Maria José Abrunhosa foi autora de capas, desenhos em comunicados e cartazes em serigrafia, publicados anonimamente em publicações associativas e políticas clandestinas, que combinavam um traço original com uma clara influência da iconografia chinesa maoísta. Outras capas deste Programa mostram essa influência chinesa mais nitidamente (mais tarde voltarei ao Programa de 1973).




(Um grupo de jovens esquerdistas na década de 70.)

O que é interessante nestes desenhos é a rara representação realista dos estudantes (se abstraírmos da tendência para os olhos ficarem em bico), embora a seriedade, calma e disciplina da cena da "Reunião de Curso" sejam idealizadas. As reuniões eram sempre muito mais tumultuosas do que esta representação pretendia.
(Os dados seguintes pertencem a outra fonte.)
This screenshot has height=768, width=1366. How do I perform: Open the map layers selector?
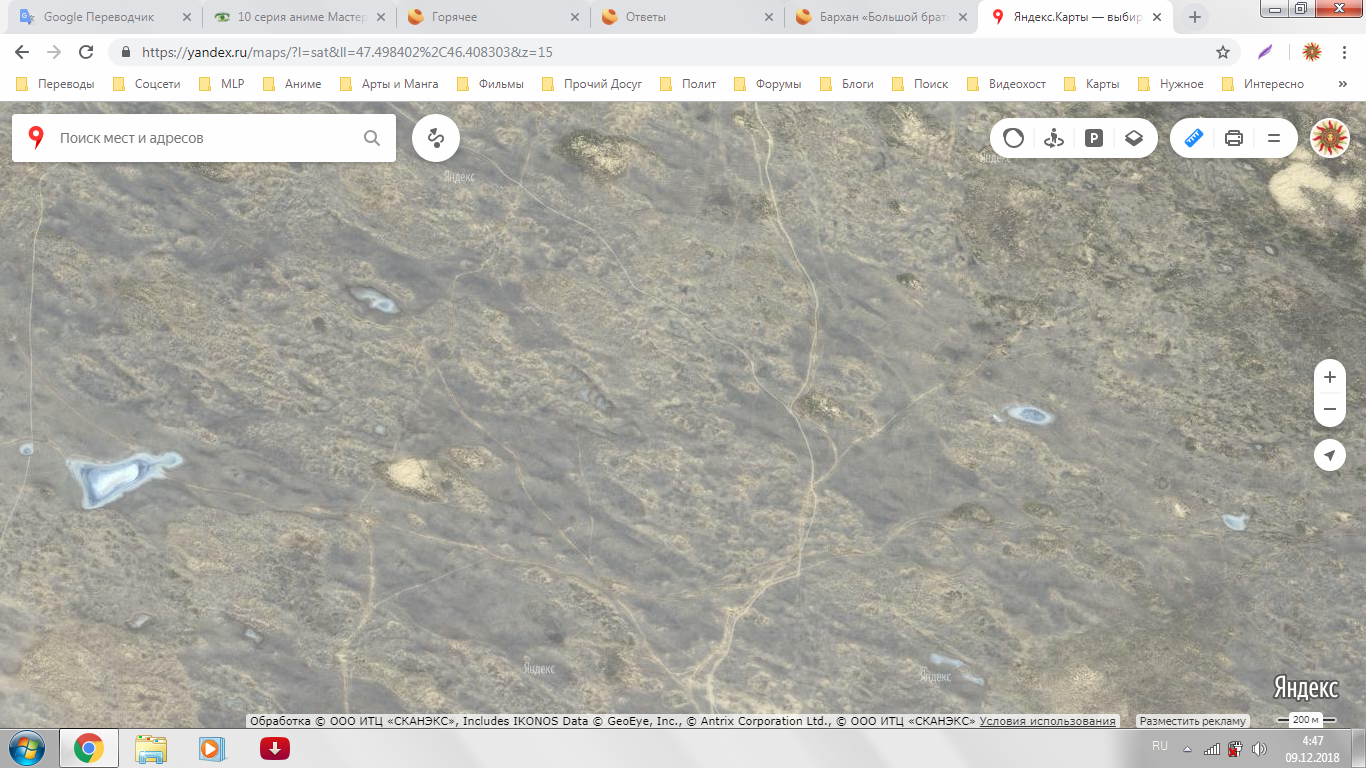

No desenho que acompanha o caderno sobre "cultura e consciencialização dos estudantes", o que na prática significava a doutrinação política, mostra-se um grupo de estudantes a ver o Couraçado Potemkine de Eisenstein, um filme revolucionário soviético proibido, que não podia ser exibido nas salas de cinema. O filme circulava em várias cópias nos meios da oposição comunista e depois nos círculos estudantis esquerdistas. A representação da cena é também mais wishfull thinking do que realidade, dado que as projecções do filme eram feitas com cuidados conspirativos para que a PIDE não identificasse os donos das cópias e as apreendesse. Também aqui é preciso ter em conta que as tecnologias de reprodução do filme eram complicadas e caras, exigiam uma máquina com certo tamanho e as bobinas um manuseamento que implicava alguns conhecimentos técnicos.

(Continua.)

*

A propósito da sua referência ao Couraçado Potemkine, pensei em escrever-lhe, desisti num segundo momento, mas hoje não resisto. Recordo-me de ter visto o filme no Auditório da Reitoria da Universidade de Lisboa. Resta saber se foi antes ou imediatamente a seguir ao 25.4.74. Mas inclino-me firmemente para que tenha sido antes. Será que a memória me atraiçoou? Evidentemente, fiquei impressionada.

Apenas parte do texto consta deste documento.